Leb endlich mal in der Realität!
Wer — wie die Schattenlichter — derzeit ein Stück von Lutz Hübner komplett auswendig kennt, hat viel Spaß dabei, sich ein weiteres Stück dieses Autors anzusehen: Bemerkenswert viele Parallelen gibt es zwischen „Frau Müller muss weg“ und „Richtfest“, das gestern zum letzten Mal im Hans-Otto-Theater im Potsdam zu sehen war.
Nur die Thematik ist unterschiedlich: Beim „Richtfest“ geht es nicht darum, eine zu streng benotende Lehrerin abzusetzen, sondern um eine Baugemeinschaft, die sich den Traum vom Wohneigentum verwirklichen will. Aber in beiden Stücken erlebt man anschaulich, wie Solidarität im Angesicht von Eigeninteressen scheitert. Beide Male treffen Menschen aufeinander, die sich kaum kennen und auf den ersten Blick nett und unkompliziert wirken, die sich aber im Laufe des Theaterabends als streitsüchtig entpuppen, arge Beziehungsprobleme haben, mit ihren Kindern nicht zurechtkommen usw. Die Fronten verhärten sich: bei „Frau Müller“ vor allem Ost gegen West, arbeitslos gegen arbeitsbesessen, beim „Richtfest“ burgeois gegen kommunistisch, kinderlos gegen familienzentriert, reich gegen schmarotzerisch. Da lachten die Schattenlichter nicht nur über wohlbekannte Formulierungen wie „Leb endlich mal in der Realität“ und über die sich im Kreis drehenden, schwer zu lernenden Dialoge, sondern auch über wohlbekannte Schlägereien, heruntergeworfene Tabletts und fliegende Blumensträuße.
Sogar das Ende beider Stücke ist ähnlich: Was harmonisch begann, endet im totalen Chaos; die Charaktere sind verstört, die Bühne ist verdreckt, das Vorhaben ist gescheitert.
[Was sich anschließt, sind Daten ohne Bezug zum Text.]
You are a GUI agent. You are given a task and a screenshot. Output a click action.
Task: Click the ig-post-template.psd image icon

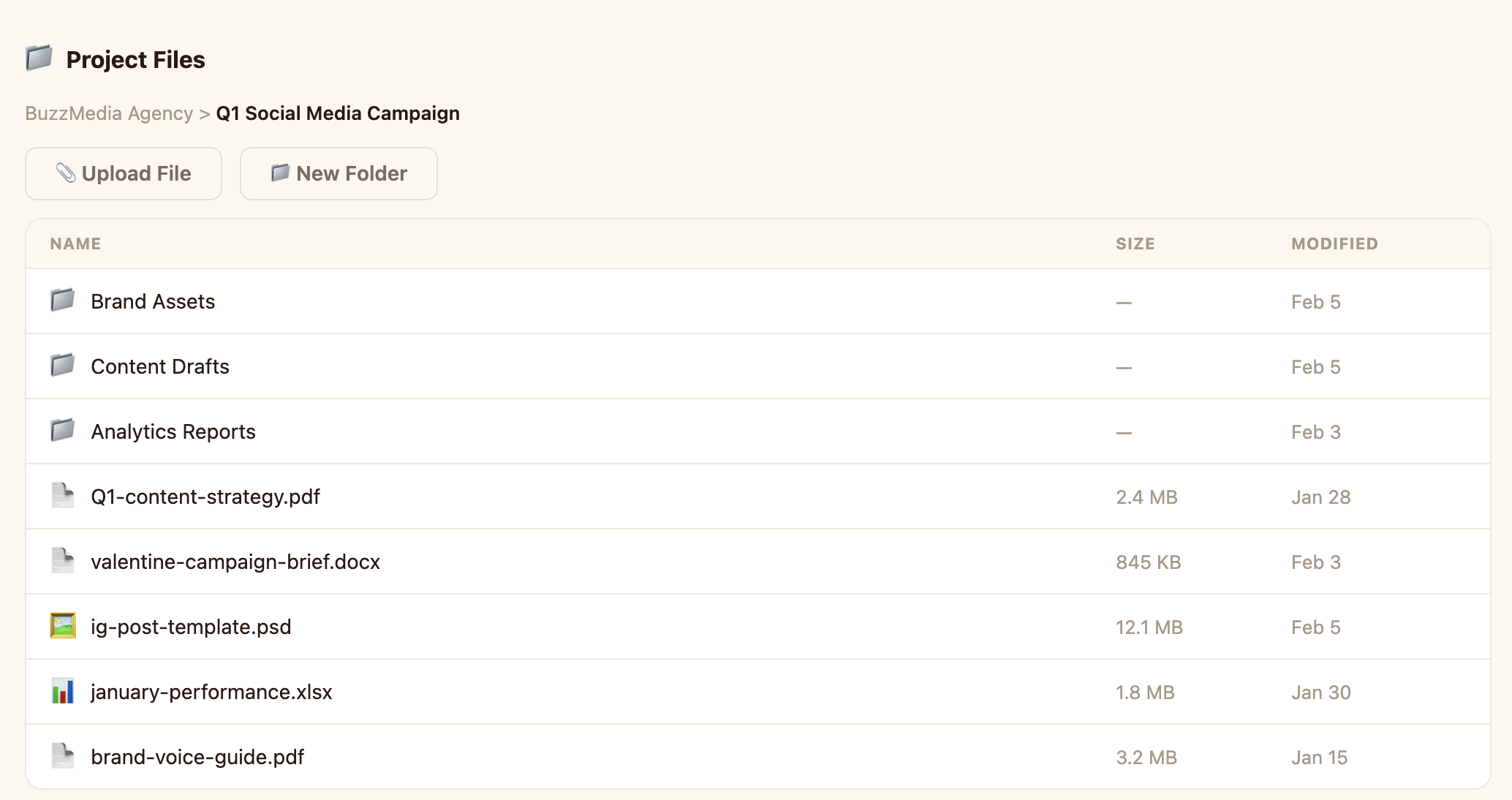tap(62, 626)
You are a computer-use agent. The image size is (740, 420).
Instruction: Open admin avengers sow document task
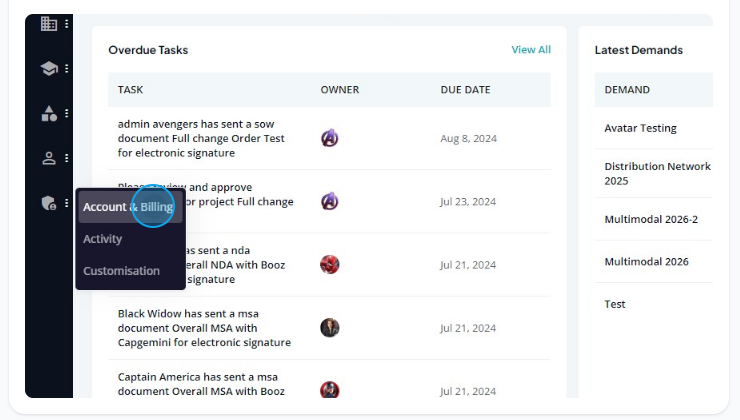pos(188,138)
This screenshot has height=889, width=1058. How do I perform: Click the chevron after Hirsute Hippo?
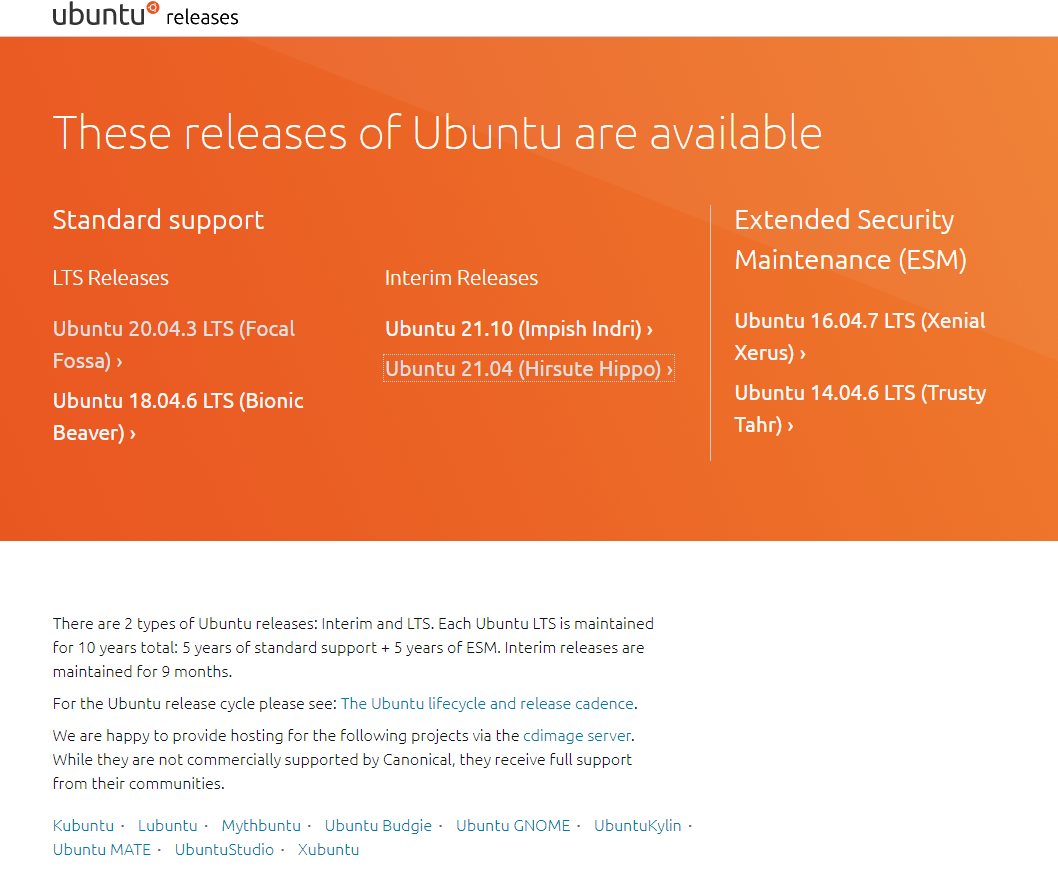[x=667, y=368]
Aber während der Zuschauer aus „Frau Müller muss weg“ nicht viel lernen kann – denn er wird trotz allem wieder Elternabende besuchen müssen -, kann er aus „Richtfest“ eine klare Botschaft ablesen: Finger weg von Baugemeinschaften!
Kann man einen Theater-Tipp über ein Stück schreiben, das gestern Dernière feierte? Ja, verbunden mit einer Reiseempfehlung: „Richtfest“ wird derzeit auch im Schauspielhaus Bochum und im Badischen Staatstheater Karlsruhe gespielt. Diese Inszenierungen sind bestimmt ebenfalls sehenswert, da ja die Textvorlage gut ist. Aber zweierlei war im Hans-Otto-Theater sicherlich einmalig: Zum einen eine Darstellerin, die unübersehbar hochschwanger ist, aber in ihrer Rolle verkünden muss, dass sie gerade erst erfahren hätte, dass sie schwanger sei! Und zum anderen die bildliche Umsetzung der Redewendung „jemanden im Regen stehen lassen“: Zwei Stunden lang tropft es in unterschiedlicher Intensität von der Bühnendecke, und immer wieder werden Charaktere, die Hilfe benötigen, im Regen platziert, wo sie pitschnass werden, weil ihnen niemand einen Platz unter seinem Schirm anbietet.
Die Schattenlichter gehen nach dem Lutz-Hübner-Abend beschwingt nach Hause — froh darüber, dass diesmal nicht sie für das Aufräumen der verwüsteten Bühne zuständig sind.